Miriam ainda frequenta os cinemas de rua e torce pelo retorno triunfal de mais salas ao redor de São Paulo. "É uma forma de reconquistar a rua como um espaço público. E a luta é para que a cultura volte a ocupar o lugar que merece em nosso mundo, como possibilidade de exercício de cidadania. Não é só consumindo o que está na televisão que a gente se diverte", acredita.
Retorno às origens
Boa parte da área da Praça Roosevelt, que flertou com a decadência nos anos 1990, permaneceu viva graças à expansão cultural, patenteada pela Companhia Os Satyros, que há 30 anos cria raízes nos arredores, fazendo com que o teatro fosse o principal endereço do entorno. Criou-se uma conexão genuína, um laço familiar e coexistente entre o espaço público e o teatral.

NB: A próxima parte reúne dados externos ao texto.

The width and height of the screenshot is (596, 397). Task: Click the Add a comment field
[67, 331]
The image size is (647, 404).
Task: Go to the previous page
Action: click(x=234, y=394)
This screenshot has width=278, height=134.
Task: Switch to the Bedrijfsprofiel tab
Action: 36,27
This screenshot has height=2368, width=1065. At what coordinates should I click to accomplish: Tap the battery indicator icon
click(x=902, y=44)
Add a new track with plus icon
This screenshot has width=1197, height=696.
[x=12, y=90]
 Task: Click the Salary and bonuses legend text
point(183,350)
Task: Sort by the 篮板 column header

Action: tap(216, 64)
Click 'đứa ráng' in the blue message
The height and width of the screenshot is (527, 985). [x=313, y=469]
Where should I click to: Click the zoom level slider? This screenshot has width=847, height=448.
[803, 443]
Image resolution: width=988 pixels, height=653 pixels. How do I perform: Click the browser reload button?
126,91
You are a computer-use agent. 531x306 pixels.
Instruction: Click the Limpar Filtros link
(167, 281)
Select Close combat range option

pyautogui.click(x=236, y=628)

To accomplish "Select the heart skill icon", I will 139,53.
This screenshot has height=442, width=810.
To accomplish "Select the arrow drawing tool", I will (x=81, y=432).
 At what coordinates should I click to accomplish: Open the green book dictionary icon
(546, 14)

Tudo que o cerca é palco para algum espetáculo, mesmo que seja o da própria vida.
Até dezembro do ano ado, funcionava no mesmo local do Bijou o Teatro do Ator. Depois o espaço foi alugado e, com o risco de ser transformado numa igreja ou num bar, Ivam e o sócio, Rodolfo García Vázquez, lutaram para que o endereço voltasse à sua forma original. "Entramos no meio da história porque não queríamos que tivesse essa descaracterização. A negociação foi bem difícil e competitiva, mas deu certo."
A dupla de empresários também tem as mãos envolvidas no cinema. Há cerca de cinco anos, mantêm um núcleo de audiovisual e já produziram dois longa-metragens. Entre os desafios está o da distribuição, uma vez que existem poucos espaços dedicados ao cinema autoral e independente.
Ivam resolveu a questão de forma prática. "Não conseguíamos entrar em cartaz porque não éramos conhecidos. E desde a criação do nosso próprio teatro, não amos por censuras, curadorias e etc. O intuito de trazer o Bijou de volta é também para promover um espaço democrático de cinema", acredita.
Parte da verba necessária para o projeto está sendo arrecadada por meio de financiamento coletivo, uma maneira interessante de contar com o apoio da comunidade na resistência aos variados desafios: da especulação imobiliária ao resgate da memória e a insistência no legado cultural. Agora restam apenas 21 dias de campanha, que suplica pelo mínimo de R$ 10 em contribuições.
O prazo de reabertura, que antes era junho, se esticou para setembro. As reformas já começaram e incluem a recuperação da fachada original e a instalação de 88 poltronas vermelhas na sala. Na programação, há planos de criar o projeto "O filme da minha vida", convidando pessoas conhecidas para falarem e exibirem películas que marcaram suas trajetórias. Será surpresa para os espectadores e uma forma de promover um encontro mais íntimo e presencial ao público.
"Não é mais uma sala qualquer de cinema, mas um espaço onde você vai viver uma grande experiência. Eu tenho chamado até de bunker. Um bunker de resistência para a moçada de cinema, que faz e que consome a sétima arte", argumentou Ivam, que mesmo diante das dificuldades, afirma: este é um caminho sem volta. O show tem que continuar.